Airborne Kingdom review – sunny skybound city-building that needs a touch more gravity

The Airborne Kingdom roams the skies, a vast, rattling amoeba of propellers and minarets, hissing forges and thundering gears. It has to keep moving because it has to keep eating. As it coasts between clouds, painted planes slide from curving hangar bays, falling like windblown embers toward patches of coal and timber. The landscape is swiftly exhausted, though many of the key resources regrow almost as fast. Lakes are drained in hours, hillsides sucked clean of ore, forests hacked to stubble before they’ve even cleared the Kingdom’s shadow.

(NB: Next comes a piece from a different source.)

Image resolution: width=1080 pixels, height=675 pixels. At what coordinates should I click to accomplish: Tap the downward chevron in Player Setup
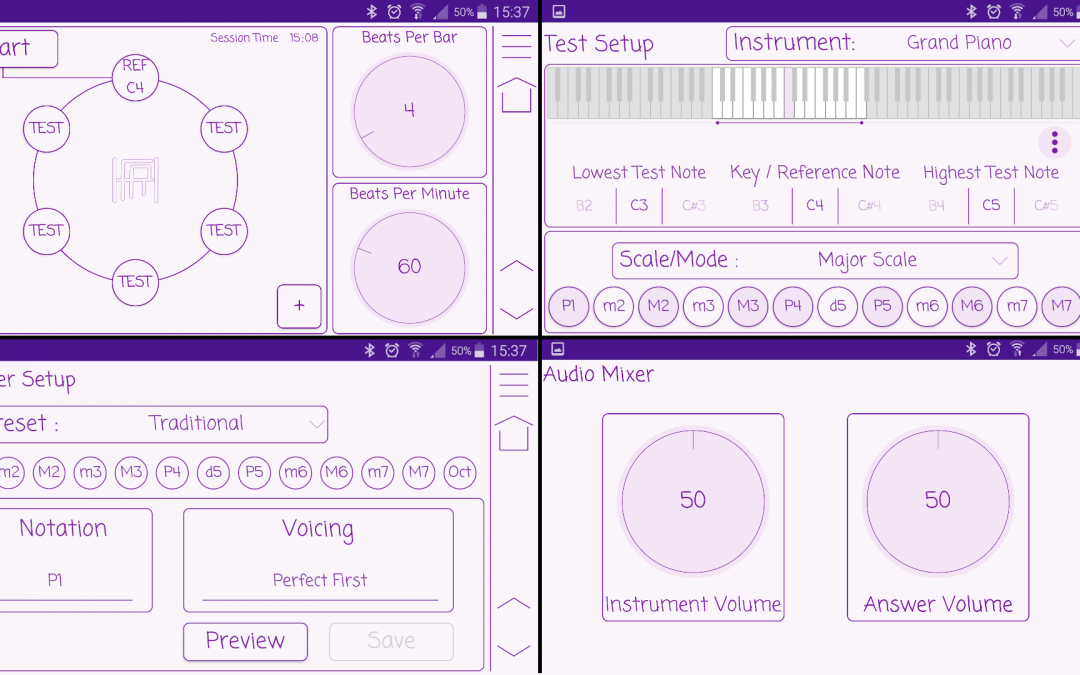[514, 650]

Occasionally, during its grazing, the Kingdom uncovers a town, a tiny toe-nail clipping of huts and cooking fires, poking from the dusty mosaic tiles and cracked flagstones of the map. It sends emissaries to gather up the people of the earth and transform them into creatures of the air. Some surface-dwellers are easily won over by tales over high adventure. Others are resistant, put off by hints of dissatisfaction in the streets above. No matter. The Kingdom will be back for them, once its existing residents are happier.

A little less often, the Kingdom comes across another kingdom – a towering sandstone palace or a rainy clump of windmills, its name embossed on the ground nearby. When it encounters such places it descends in greater earnest, blotting out the sun and filling the ears of the locals with its Prophecy – the age-old narrative of the Airborne Kingdom as unifier of humanity. While not always receptive to these promises of a golden tomorrow, the surface kingdoms are happy to pledge loyalty in return for a couple of favours, typically of the “fetch this” and “supply X of Y” variety. One asks the Airborne Kingdom to track down a special breed of tree to repopulate a sacred grove. Another asks it to carry three scholars to neighbouring cities. Others simply need wood and cloth to build new homes.